* Provided data:
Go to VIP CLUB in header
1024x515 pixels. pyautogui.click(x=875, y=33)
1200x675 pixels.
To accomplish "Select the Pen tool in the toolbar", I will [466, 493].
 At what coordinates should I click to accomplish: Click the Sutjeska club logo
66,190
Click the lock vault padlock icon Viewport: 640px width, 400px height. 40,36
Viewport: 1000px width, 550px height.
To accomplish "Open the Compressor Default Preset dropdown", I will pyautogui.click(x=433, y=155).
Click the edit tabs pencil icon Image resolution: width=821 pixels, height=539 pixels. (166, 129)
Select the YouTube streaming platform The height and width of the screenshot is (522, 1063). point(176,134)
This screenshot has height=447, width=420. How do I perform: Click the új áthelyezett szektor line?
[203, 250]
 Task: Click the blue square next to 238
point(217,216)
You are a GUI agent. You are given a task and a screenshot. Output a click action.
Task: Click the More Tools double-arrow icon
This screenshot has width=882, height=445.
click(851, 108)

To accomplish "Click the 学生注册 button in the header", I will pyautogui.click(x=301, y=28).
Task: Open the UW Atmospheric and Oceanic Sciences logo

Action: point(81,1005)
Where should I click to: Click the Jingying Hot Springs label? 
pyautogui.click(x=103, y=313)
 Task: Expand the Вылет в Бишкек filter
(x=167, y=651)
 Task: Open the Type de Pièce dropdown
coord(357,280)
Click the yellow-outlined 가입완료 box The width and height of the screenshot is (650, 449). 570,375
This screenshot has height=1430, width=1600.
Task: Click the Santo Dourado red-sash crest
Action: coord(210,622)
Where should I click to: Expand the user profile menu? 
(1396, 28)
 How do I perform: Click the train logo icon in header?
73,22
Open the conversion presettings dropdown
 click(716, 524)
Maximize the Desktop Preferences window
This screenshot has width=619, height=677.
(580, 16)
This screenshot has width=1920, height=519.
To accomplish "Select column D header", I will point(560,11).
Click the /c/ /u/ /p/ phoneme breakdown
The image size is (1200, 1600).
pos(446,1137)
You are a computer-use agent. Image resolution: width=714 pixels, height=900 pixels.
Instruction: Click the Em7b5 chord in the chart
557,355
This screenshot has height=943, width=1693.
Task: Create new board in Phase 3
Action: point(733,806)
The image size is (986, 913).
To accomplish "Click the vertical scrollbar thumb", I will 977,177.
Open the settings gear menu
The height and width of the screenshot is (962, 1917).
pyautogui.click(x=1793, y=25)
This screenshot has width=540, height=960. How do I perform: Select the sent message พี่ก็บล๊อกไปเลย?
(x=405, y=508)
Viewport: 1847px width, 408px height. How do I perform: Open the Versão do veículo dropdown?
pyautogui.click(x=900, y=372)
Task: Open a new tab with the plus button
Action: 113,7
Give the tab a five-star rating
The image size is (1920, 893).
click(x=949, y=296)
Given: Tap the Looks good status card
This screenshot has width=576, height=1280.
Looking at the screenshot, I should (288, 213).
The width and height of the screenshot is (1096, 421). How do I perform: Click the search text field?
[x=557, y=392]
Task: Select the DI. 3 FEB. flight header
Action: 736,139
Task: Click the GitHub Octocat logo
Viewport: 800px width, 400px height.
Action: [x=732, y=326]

* Goal of the exercise: Output the records in full, keeping them exactly as they are.

* Result of this exercise:
Go to VIP CLUB in header
1024x515 pixels. pyautogui.click(x=875, y=33)
1200x675 pixels.
To accomplish "Select the Pen tool in the toolbar", I will [466, 493].
 At what coordinates should I click to accomplish: Click the Sutjeska club logo
66,190
Click the lock vault padlock icon Viewport: 640px width, 400px height. 40,36
Viewport: 1000px width, 550px height.
To accomplish "Open the Compressor Default Preset dropdown", I will pyautogui.click(x=433, y=155).
Click the edit tabs pencil icon Image resolution: width=821 pixels, height=539 pixels. (166, 129)
Select the YouTube streaming platform The height and width of the screenshot is (522, 1063). point(176,134)
This screenshot has height=447, width=420. How do I perform: Click the új áthelyezett szektor line?
[203, 250]
 Task: Click the blue square next to 238
point(217,216)
You are a GUI agent. You are given a task and a screenshot. Output a click action.
Task: Click the More Tools double-arrow icon
This screenshot has width=882, height=445.
click(851, 108)

To accomplish "Click the 学生注册 button in the header", I will pyautogui.click(x=301, y=28).
Task: Open the UW Atmospheric and Oceanic Sciences logo

Action: point(81,1005)
Where should I click to: Click the Jingying Hot Springs label? 
pyautogui.click(x=103, y=313)
 Task: Expand the Вылет в Бишкек filter
(x=167, y=651)
 Task: Open the Type de Pièce dropdown
coord(357,280)
Click the yellow-outlined 가입완료 box The width and height of the screenshot is (650, 449). 570,375
This screenshot has height=1430, width=1600.
Task: Click the Santo Dourado red-sash crest
Action: coord(210,622)
Where should I click to: Expand the user profile menu? 
(1396, 28)
 How do I perform: Click the train logo icon in header?
73,22
Open the conversion presettings dropdown
 click(716, 524)
Maximize the Desktop Preferences window
This screenshot has width=619, height=677.
(580, 16)
This screenshot has width=1920, height=519.
To accomplish "Select column D header", I will point(560,11).
Click the /c/ /u/ /p/ phoneme breakdown
The image size is (1200, 1600).
pos(446,1137)
You are a computer-use agent. Image resolution: width=714 pixels, height=900 pixels.
Instruction: Click the Em7b5 chord in the chart
557,355
This screenshot has height=943, width=1693.
Task: Create new board in Phase 3
Action: point(733,806)
The image size is (986, 913).
To accomplish "Click the vertical scrollbar thumb", I will 977,177.
Open the settings gear menu
The height and width of the screenshot is (962, 1917).
pyautogui.click(x=1793, y=25)
This screenshot has width=540, height=960. How do I perform: Select the sent message พี่ก็บล๊อกไปเลย?
(x=405, y=508)
Viewport: 1847px width, 408px height. How do I perform: Open the Versão do veículo dropdown?
pyautogui.click(x=900, y=372)
Task: Open a new tab with the plus button
Action: 113,7
Give the tab a five-star rating
The image size is (1920, 893).
click(x=949, y=296)
Given: Tap the Looks good status card
This screenshot has width=576, height=1280.
Looking at the screenshot, I should (288, 213).
The width and height of the screenshot is (1096, 421). How do I perform: Click the search text field?
[x=557, y=392]
Task: Select the DI. 3 FEB. flight header
Action: 736,139
Task: Click the GitHub Octocat logo
Viewport: 800px width, 400px height.
Action: [x=732, y=326]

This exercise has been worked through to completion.